Шрифт:
Интервал:
Закладка:
А затем, когда отец вернется, может быть, деревня вспомнит беспристрастный суд Старого Кузнеца и заслуги всего клана? Возвращение былого положения и звания первого человека произойдет просто: однажды отец даст котелок с густой похлебкой недужному семейству, в другой раз приведет на пашню молодого быка и объявит его заменой старому Отца будут спрашивать, какой день он считает лучшим для жатвы пшеницы, пора ли начинать собирать ягоды боярышника. Какую же радость он найдет в возвышении, в почитании собственного отца, своего клана, в том, что он должным образом сможет обеспечить нас с матушкой, и в том, что теперь Охотник не осмелится сказать ему: «Укатали тебя, точь-в-точь как мою супругу».

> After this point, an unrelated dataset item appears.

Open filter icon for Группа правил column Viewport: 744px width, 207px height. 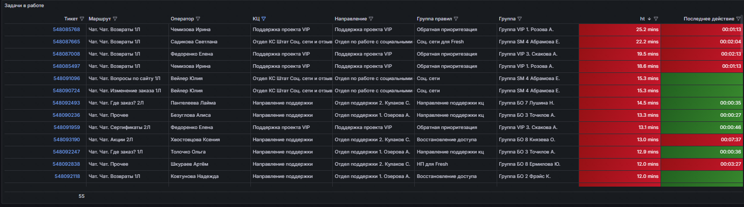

Отец желает большего, и это желание пробуждает страх, уже поселившийся в моем сердце.
— Если уж на то пошло, — говорит он, — хотя бы обменяю железо, а то его уже девать некуда.
— А как же Лис? — выпаливаю я.
Он ерошит мне волосы, гладит по затылку, притягивает к себе. И я ощущаю его сердечную боль — такую же осязаемую, как объятие.

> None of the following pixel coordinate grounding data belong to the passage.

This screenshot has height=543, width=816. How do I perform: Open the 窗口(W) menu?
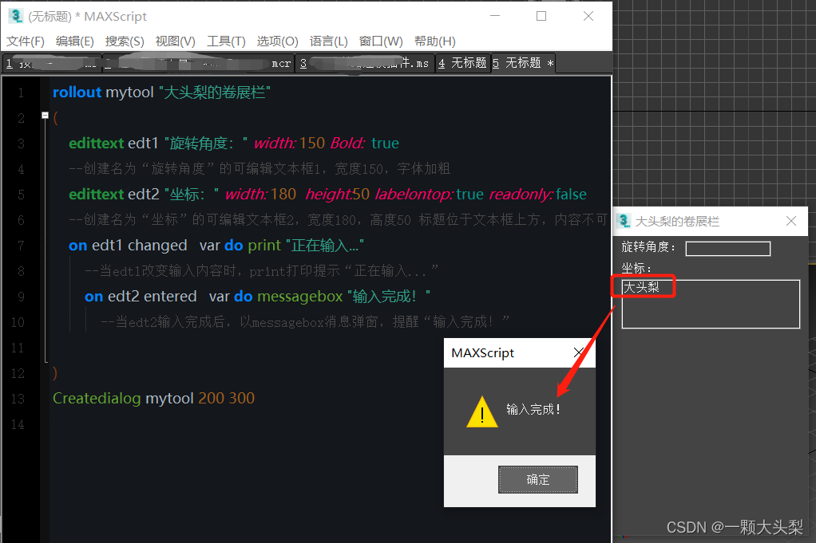click(381, 41)
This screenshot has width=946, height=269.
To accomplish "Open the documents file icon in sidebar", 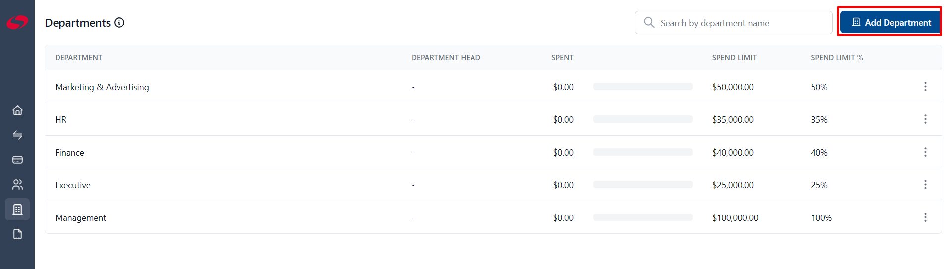I will pyautogui.click(x=17, y=234).
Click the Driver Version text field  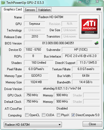click(62, 88)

— Когда он уйдет? — Я опускаю плечи, лицо у меня вытягивается. Знаю, что веду себя по-детски, желая, чтобы мой мир был правильным, чтобы все было по-моему. И тем не менее мне все равно. Я хочу, чтобы отец никуда не уходил. — В тот вечер, когда я показывала Лису отхожее место… — говорю я уже со слезами на глазах.
Отец отшатывается, напряженно смотрит на меня.
— Я сказала ему, что римляне придут в Просвет, — выдыхаю я. — А он сказал, что лжецам вырезают язык и зашивают рот.
— Хромуша!
— Он сказал, у меня восемнадцать дней, чтобы подтвердить предсказание.
Отец сдвигает брови, сжимает губы.
— Я знаю про того слепого мальчика, которого принесли в жертву, — добавляю я. — Сын Недрёмы. Жаворонок.
Отец берет меня за плечи:
— Ты пойдешь со мной.
Я хочу пуститься в дальний путь, поскольку боюсь Лиса куда больше, чем римлян, которые, по-свойски рассевшись вокруг очага, так походили на деревенских. Я уверена в своем решении и все же способна лишь робко улыбнуться.
— А матушка?
— Худший из римлян — овечка по сравнению с Лисом, — отвечает отец. — Матушка поймет, что тебе надежнее быть со мной.
— А Лис? Он отпустит меня с тобой?
— Я скажу ему, что ты лучше меня умеешь следовать за звездами. — Он улыбается. — Ведь так оно и есть.
Я бросаюсь ему на шею, ноги отрываются от камней, подошвы чиркают по осклизлой поверхности дорожки, уходящей во влажный торф, но меня не волнуют промокшие башмаки.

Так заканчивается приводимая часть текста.